The first step of the proof of the chain rule in Rudin's Principles of Mathematical Analysis (Theorem 5.5, page 105) is as follows
Theorem. Suppose $f$ is continuous on $[a,b]$, $f'(x)$ exists at some point $x\in[a,b]$, $g$ is defined on an interval $I$ which contains the range of $f$, and $g$ is differentiable at the point $f(x)$. If $h(t)=g(f(t))\quad (a\leq t\leq b)$then $h$ is differentiable at $x$, and $h'(x)=g'(f(x))f'(x)$ Proof. Let $y=f(x)$. By the definition of the derivative, we have $f(t)-f(x)=(t-x)[f'(x)+u(t)]$ $ g(s)-g(y)=(s-y)[g'(y)+v(s)]$ where $t\in[a,b]$, $s\in I$, and $u(t)\rightarrow 0$ as $t \rightarrow x$, $v(s) \rightarrow 0$ as $s\rightarrow y$.
[...]
I think I can follow the rest from here, but I don't understand this manipulation.
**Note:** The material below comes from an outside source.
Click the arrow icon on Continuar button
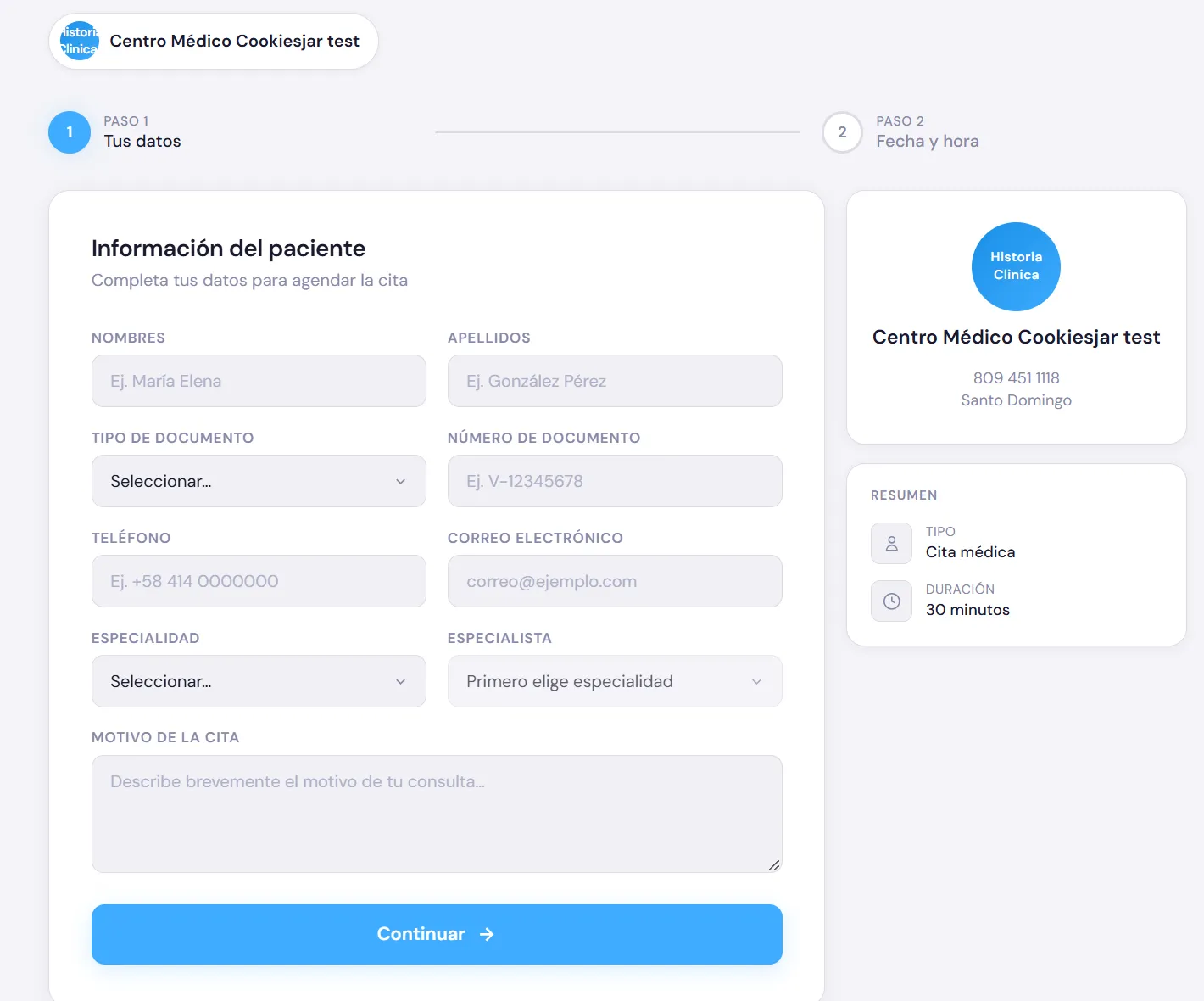 coord(487,934)
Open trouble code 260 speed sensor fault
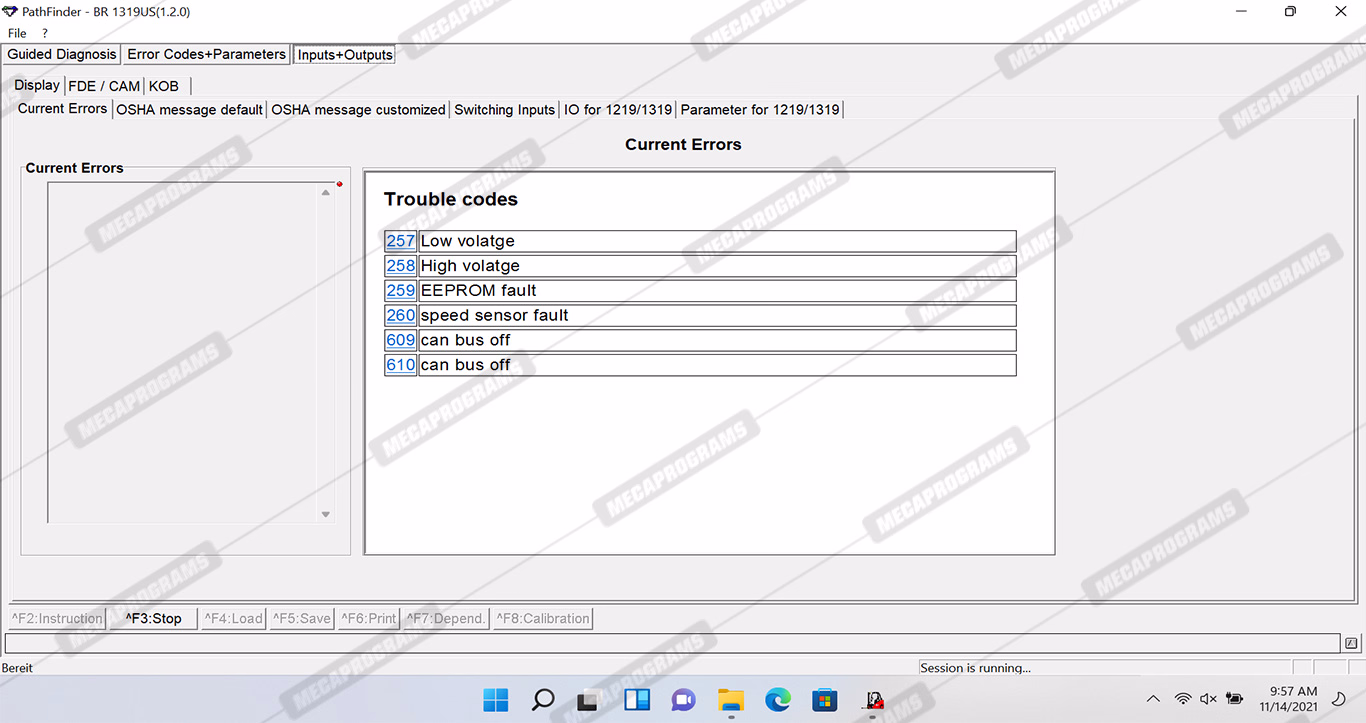This screenshot has width=1366, height=723. point(400,315)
The definition of the derivative gives $f'(x)=\lim_{t\rightarrow x} \frac{f(t)-f(x)}{t-x}$ I can sort of see what's going on—it's a little like we're multiplying both sides of the equation by $t-x$ and $u(t)$ is there to make doing that make sense but I can't figure out how.